2.症状:发作时感心悸、焦虑不安、多尿、眩晕,严重者晕厥、心绞痛甚至心力衰竭、休克。症状轻重与心室率及持续的时间长短有关,亦与原有的心脏病的状况有关。
3.第一心音的强度恒定,心律绝对规则,脉速。
4.心电图:
a.心室率150~250次/分,节律规则;
b.Q。RS波正常,当伴室内差异性传导阻滞时,QRS波增宽;
c.P波呈逆传型,可位于QRS波前、QRS波之中或之后,P波与QRS有恒定关系;
d.ST—T有继发性改变。
5.心电生理检查:食管调搏或腔内电生理检查证实有房室结双径路或房室旁路;心房、心室程序刺激可诱发和终止心动过速。

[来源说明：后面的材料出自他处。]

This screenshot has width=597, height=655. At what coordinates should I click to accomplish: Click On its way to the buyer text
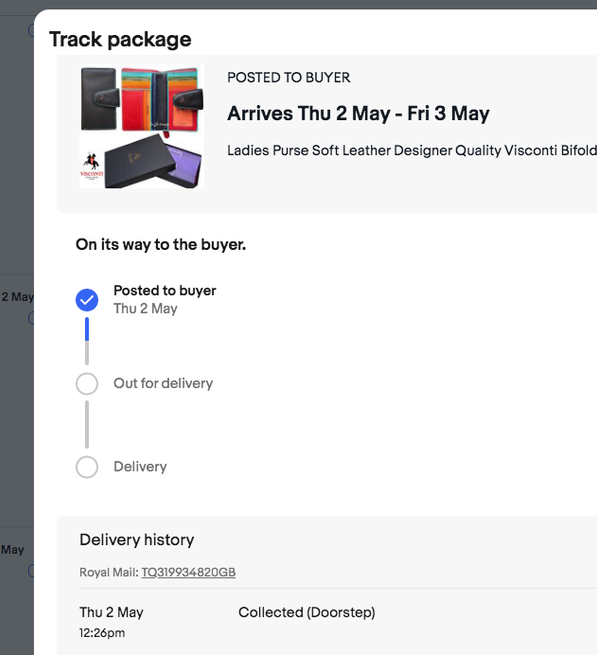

6.持久性交界性反复性心动过速(PJRT)的电生理特征:①旁路常位于后间隔部,有递减性传导特性。②心动过速时于希氏束不应期发放心室早搏刺激可使心房提前激动。③心动过速时最早逆传A波位于冠状窦口附近。④多见于青年人。此种心动过速需同快一慢型房室结折返性心动过速和房性心动过速鉴别。
【治疗程序】
1.终止心动过速的发作措施:
(1)刺激迷走神经的方法(物理措施);
(2)药物治疗;
(3)经食管心房调搏术;
(4)直流电复律。
2.预防心动过速的复发的措施:
(1)药物治疗;
(2)经导管射频消融术;
(3)外科手术治疗。
【处方】
处方1终止窄QRS波室上性心动过速依次可选择下述药物:(1)普罗帕酮 35~70 mg
5%~10%GS 20ml
Sig:静注(缓)st。
(2)维拉帕米 5~10mg
5%~10%GS 20ml
Sig:静注(缓)st。
(3)腺苷 6~12 mg静注st(快)
或 ATP 10~20 mg静注st(快)
(4)毛花苷C 0.4~0.8 mg
5%G S 20 ml
Sig:静注(缓)st。
(5)胺碘酮 150mg
5%GS 20 m1
Sig:静注(缓)st。
处方2预防室上性心动过速可选择下述药物:
(1)普罗帕酮 150~200 mg tid
(2)维拉帕米 40~80 mg tid
(3)地高辛 O.125 mg qd或bid
(4)普萘洛尔 20~30 mg tid
(5)美托洛尔或阿替洛尔12.5~25 mg bid
(6)胺碘酮 O.1 g qd
处方3导管射频消融(RFCA)
对房室结折返性心动过速或房室折返性心动过速的有效率在
95%以上。对反复发作或不愿药物治疗的病人首选。目前已成为较安全、有效的方法,逐渐替代了药物预防性治疗。
【警示】
1.室上性心动过速的治疗:包括发作的终止以及长期预防复发治疗。急性发作处理前首先了解病人是否存在器质性心脏病变,病人的耐受情况以及以往发作时的情况。有些病人仅休息和镇静即可使心动过速终止,多数病人需要进一步处理。
2.刺激迷走神经的方法如物理方法:
①Valsalva动作;
②诱导恶心;
③将面部浸没于冷水中;
④在医护人员的监护下行颈动脉窦按摩、压迫眼球的方法可望在一部分的病人中终止心动过速。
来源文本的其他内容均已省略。